ABD Yönetimi içindeki görüş farklılıkları, öyle anlaşılıyor ki, zamanlama ve bakış açısı ile ilgilidir. Bazı yöneticiler zamanı erken bulmakta ve DAİŞ’in belirtildiği düzeyde yenilmediğine inanmaktadırlar. Yine askeri ve siyasi bakış açılarında öncelikler farkı oluşmaktadır. Diğer yandan, ABD Başkanı Trump gerçekten de iyi bir politik şovmendir. ABD’nin Suriye’den çekilmesi değil, politik şov yapması söz konusudur. Amerikan toplumundan oy alabilmesi için, belli ki Trump’ın buna ihtiyacı vardır. Ancak söz konusu şov o düzeye vardırılmıştır ki, neredeyse en çok ABD karşıtları bile “Aman gitme, ne olur Suriye’yi terk etme” diyecek noktaya getirilmiştir. Neredeyse “Gitme” diye ABD’ye yalvarılır olmuştur. Herhalde bundan sonra da ABD Yönetimi “Ne yapayım, siz istediğiniz için kalıyorum, o halde istediğim gibi kalırım” diyecektir. Putin’in sık sık ifade ettiği ABD varlığının “Yasa dışılığı”, böylece yasal ve de “Umumi istek üzerine” olma konumu kazanacaktır. Bu durumda bizce, ABD’nin geri çekildiğini değil de, nereden ve nasıl bir saldırı yapacağı üzerinde düşünmek daha doğrudur. Ayrıca ABD’ye de, diğer güçlere de “Git” diyebilmek gerekir. Böyle demek ve ABD’nin çekilmesi kıyamet olmaz, hatta daha iyi olur; korkmamak lazımdır.

Demek ki yaklaşımlarda ve tartışmalarda bir yanlışlık var. Bunları düzeltmek gerekiyor. Hemen hemen herkes açısından bu gereklidir. Özel olarak da, biz Kürtler açısından çok daha fazla gereklidir. Özellikle de Rojava Kürtleri açısından buna ihtiyaç vardır. Bir musibet bin nasihattan yeğdir. Aylardır ve yıllardır nasihat verdik, ancak anlaşılmadı. İnşallah şimdi ABD’nin tutumu doğruları ve gerçekleri anlamayı getirir. Aslında Efrîn’i işgal saldırısından bu sonuç çıkmalıydı. Ama görülüyor ki yeterince sonuç çıkartılmamış! O halde şimdi çıkartılmalı ve ABD’nin de, Rusya’nın da kim ve ne olduğu iyi anlaşılmalı. Bunun için de politik ilişki ve gelişmelere Kürdistan bütünlüğü içinde ve Apocu strateji temelinde bakılabilmeli.
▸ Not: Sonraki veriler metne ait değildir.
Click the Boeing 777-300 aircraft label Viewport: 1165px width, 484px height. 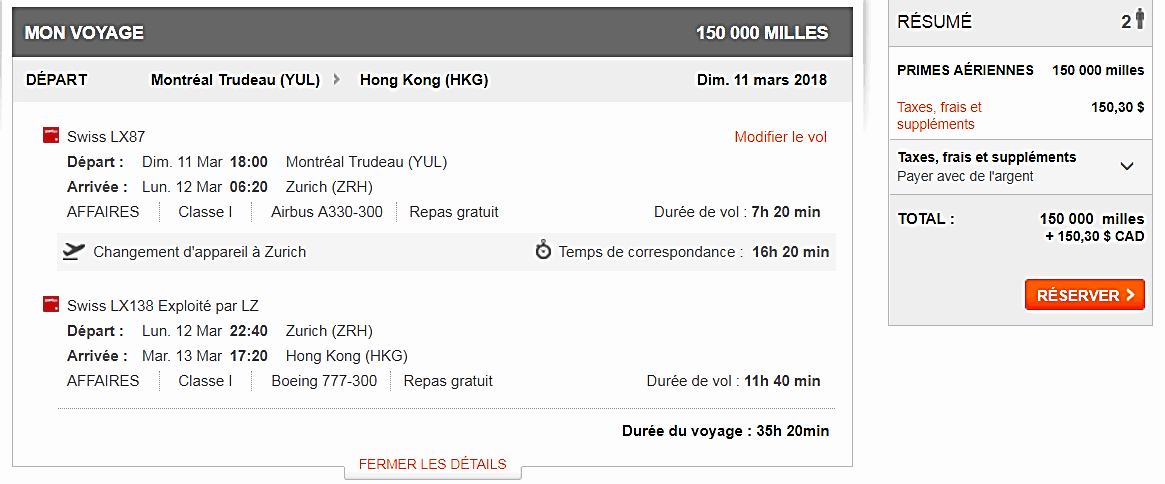coord(324,381)
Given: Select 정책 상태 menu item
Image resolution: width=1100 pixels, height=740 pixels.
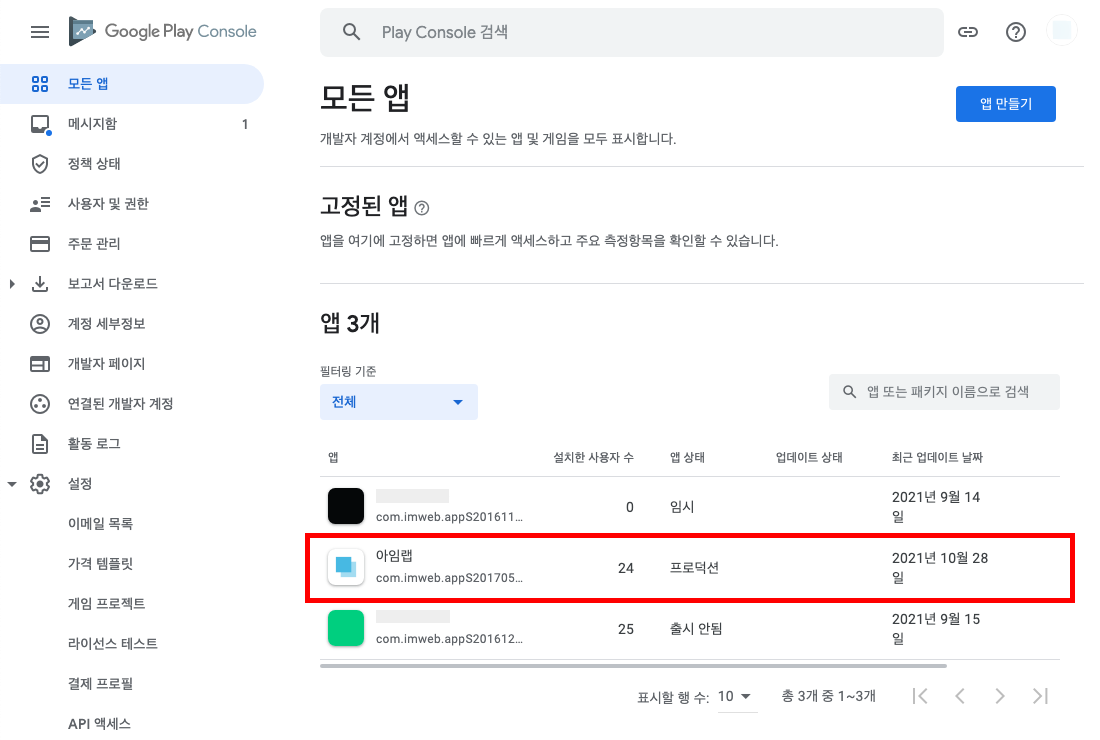Looking at the screenshot, I should 94,164.
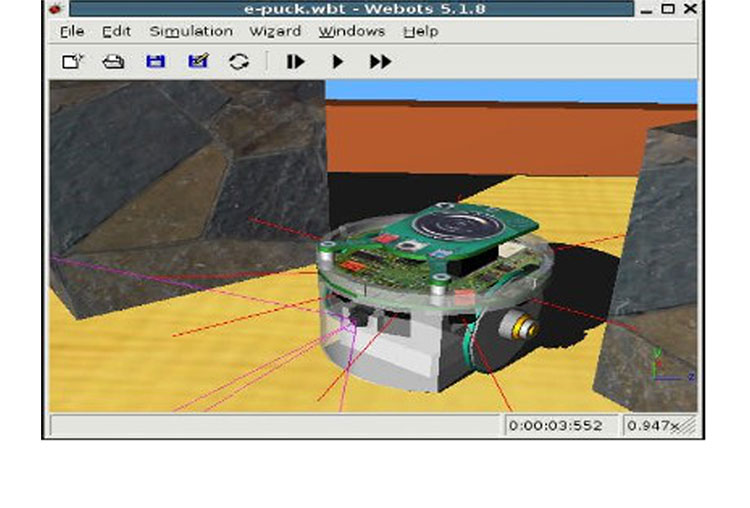
Task: Run the simulation with the play button
Action: (x=337, y=62)
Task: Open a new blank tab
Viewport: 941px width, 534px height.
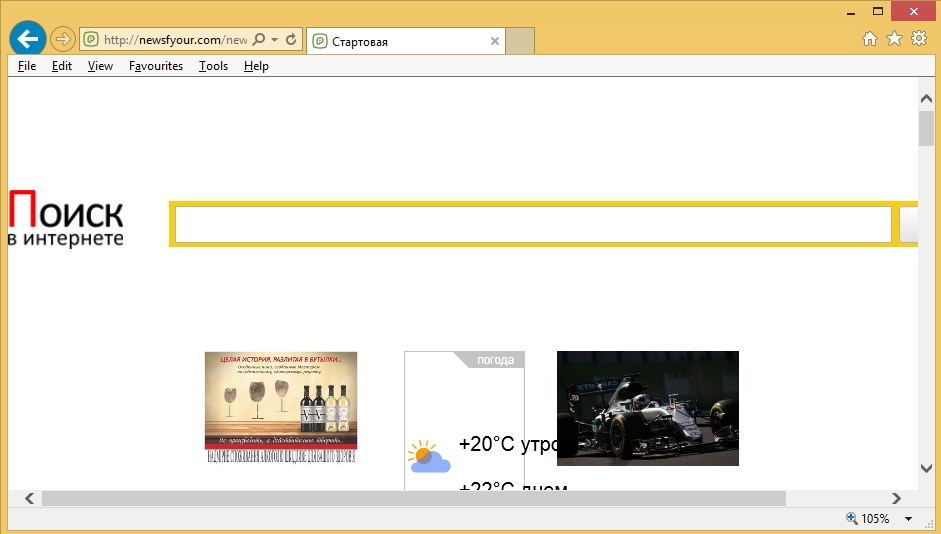Action: pos(521,41)
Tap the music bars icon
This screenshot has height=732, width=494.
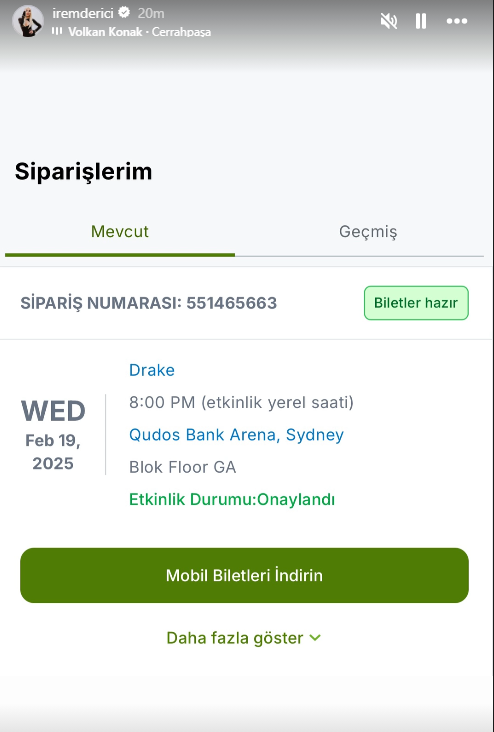pyautogui.click(x=57, y=31)
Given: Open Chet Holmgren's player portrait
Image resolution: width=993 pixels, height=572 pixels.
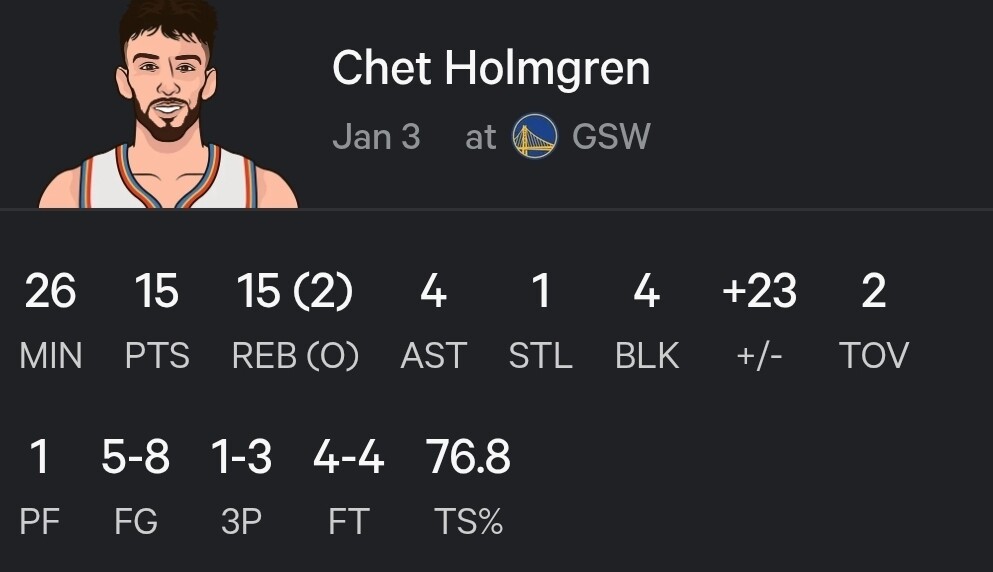Looking at the screenshot, I should [x=168, y=104].
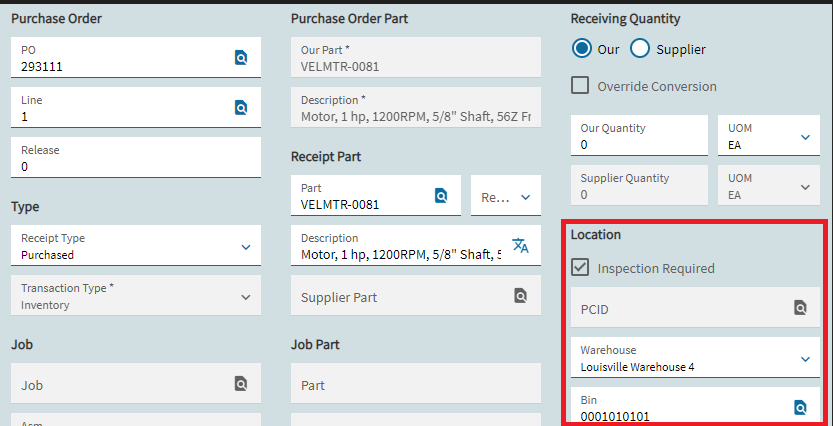
Task: Open the PO number search icon
Action: tap(240, 58)
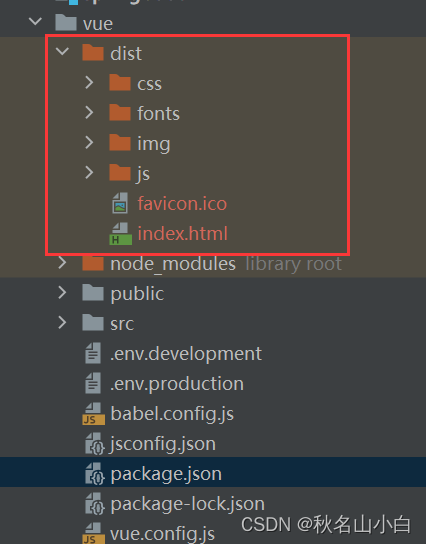Click the .env.development text file icon
The image size is (426, 544).
click(93, 353)

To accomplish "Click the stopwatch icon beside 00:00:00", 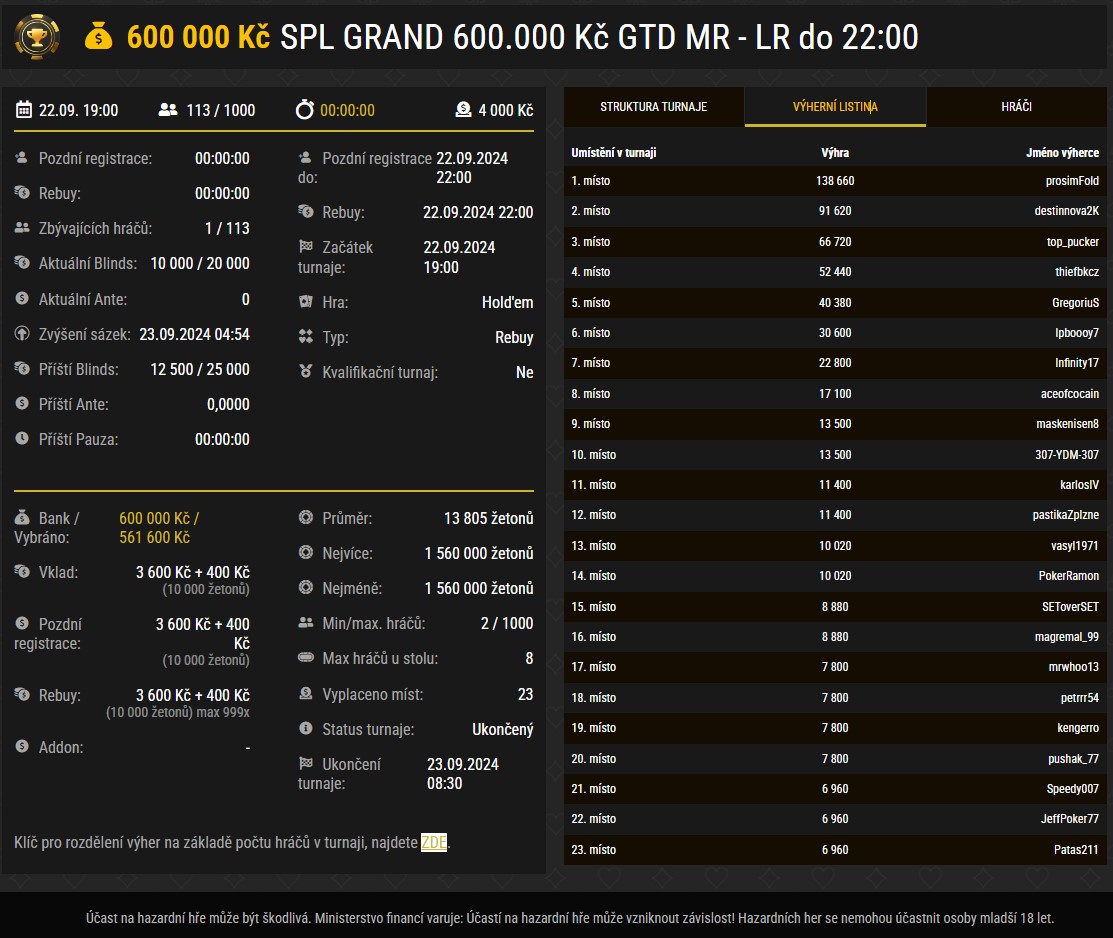I will tap(305, 110).
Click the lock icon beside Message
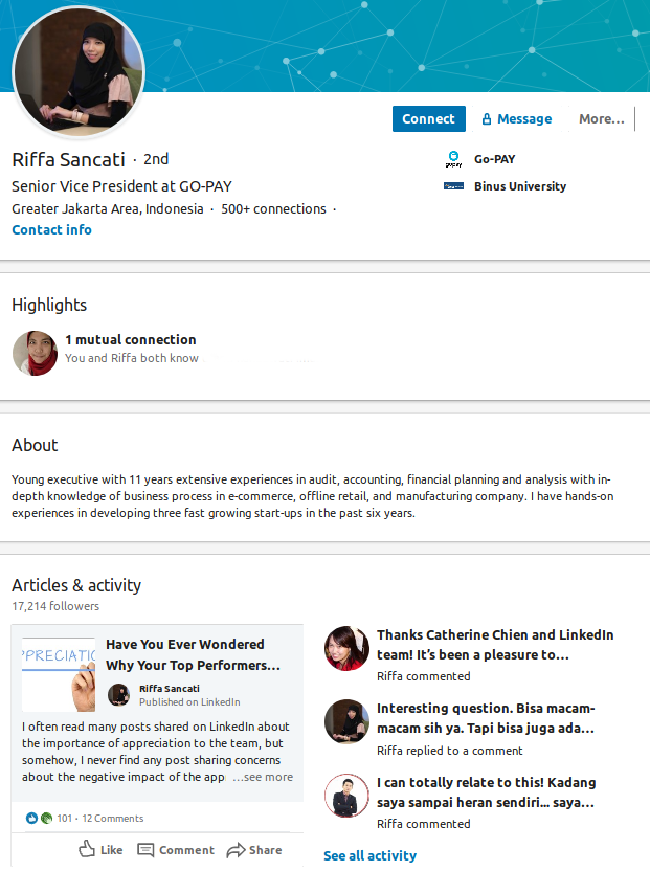Viewport: 650px width, 871px height. coord(486,118)
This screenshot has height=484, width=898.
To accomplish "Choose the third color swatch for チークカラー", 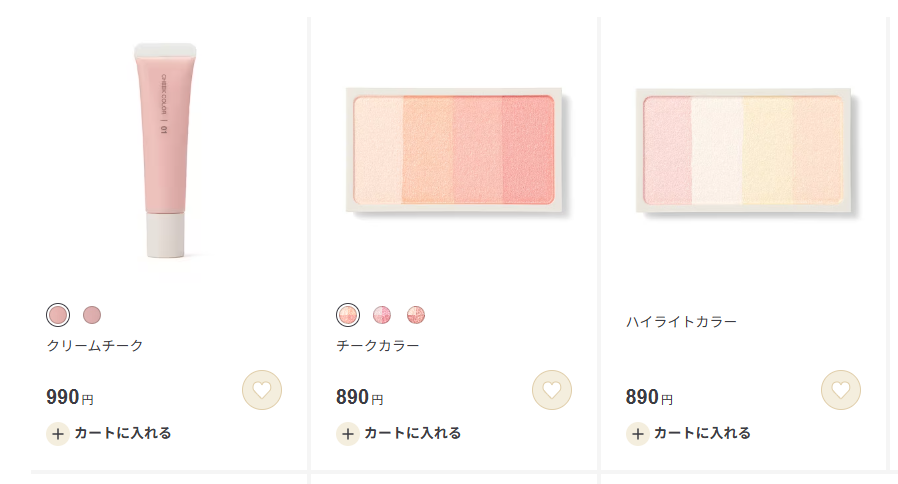I will coord(416,315).
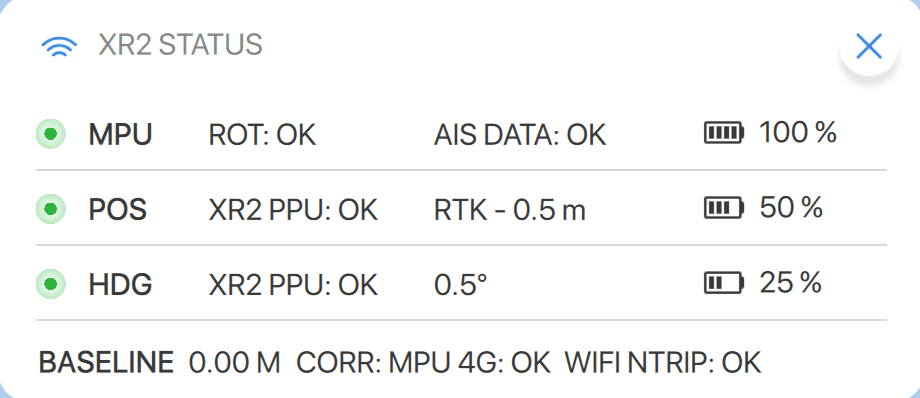This screenshot has height=398, width=920.
Task: Click the full battery icon at 100 %
Action: (724, 133)
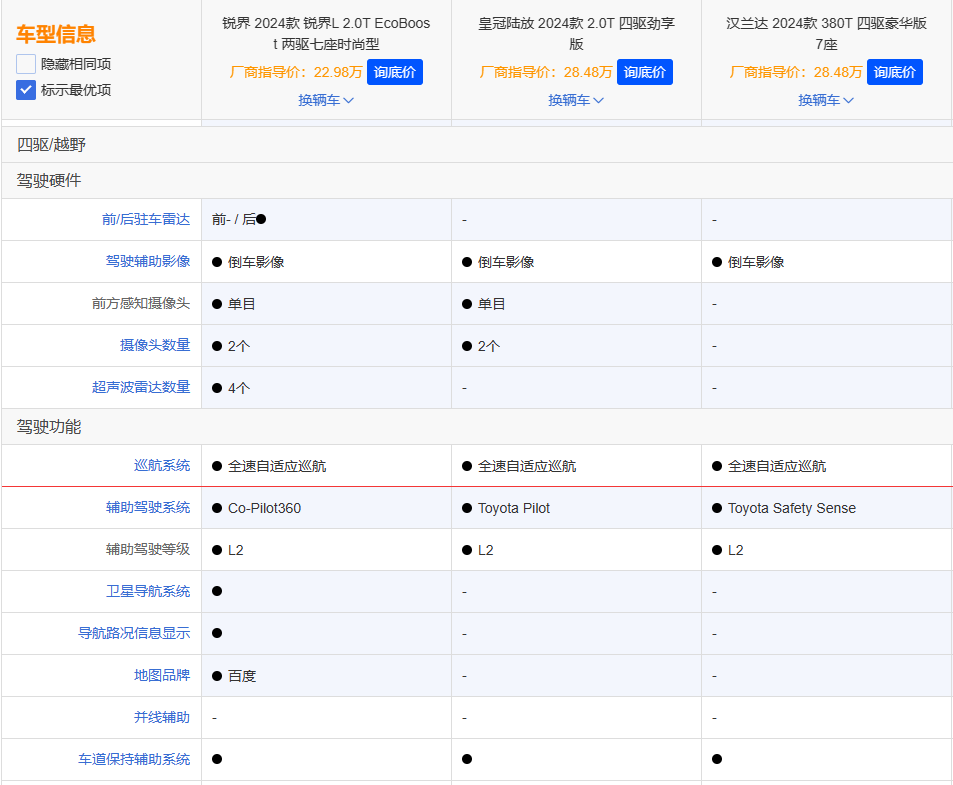Click the 导航路况信息显示 link

(x=133, y=633)
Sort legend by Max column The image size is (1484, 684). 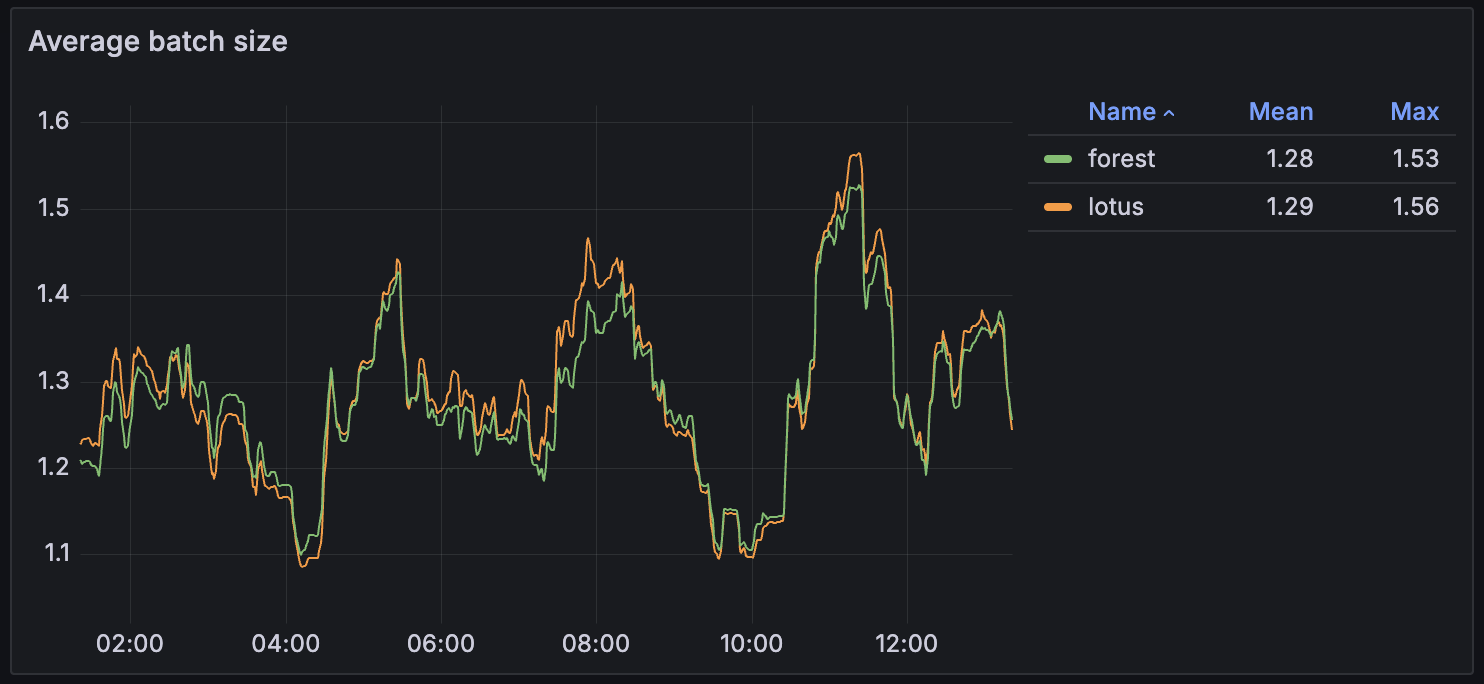click(x=1415, y=112)
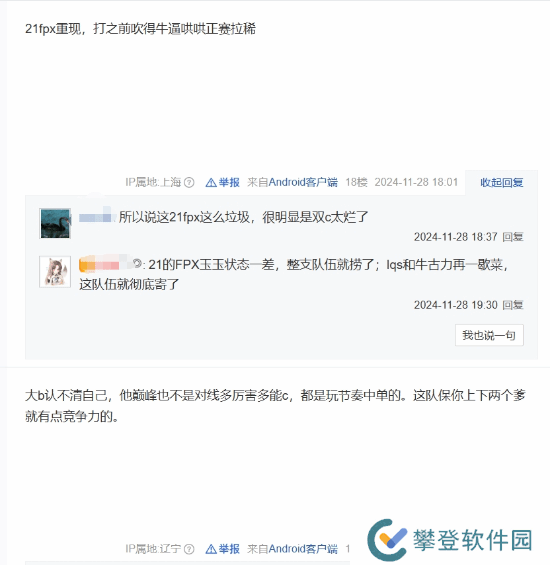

Çok açık ki, esas sorun bakış açısındadır. Bundan bir yıl önce, bazıları “Suriye’de savaş bitti, sıra siyasi çözüme geldi” diyordu. Peki hani nerede bu çözüm? Belli ki yalnız başına bir Suriye ve yalnız başına bir Rojava çözümü yoktur. Suriye Ortadoğu’nun, Rojava ise Kürdistan’ın kopmaz bir parçasıdır. Dolayısıyla Kürt-ABD ilişkilerine sadece Rojava’dan bakmak yanıltıcıdır. Nasıl ki sadece Başur’dan bakmak yanıltıcı ise, Rojava’dan bakmak da yanıltıcıdır. Kürdistan bütünlüğü içinde bakmak, bu bütünlük içinde de birinci sıraya her zaman Bakur’u koymak gerekir. Kim ki böyle yapmazsa yanılır ve stratejik yanlış yapar.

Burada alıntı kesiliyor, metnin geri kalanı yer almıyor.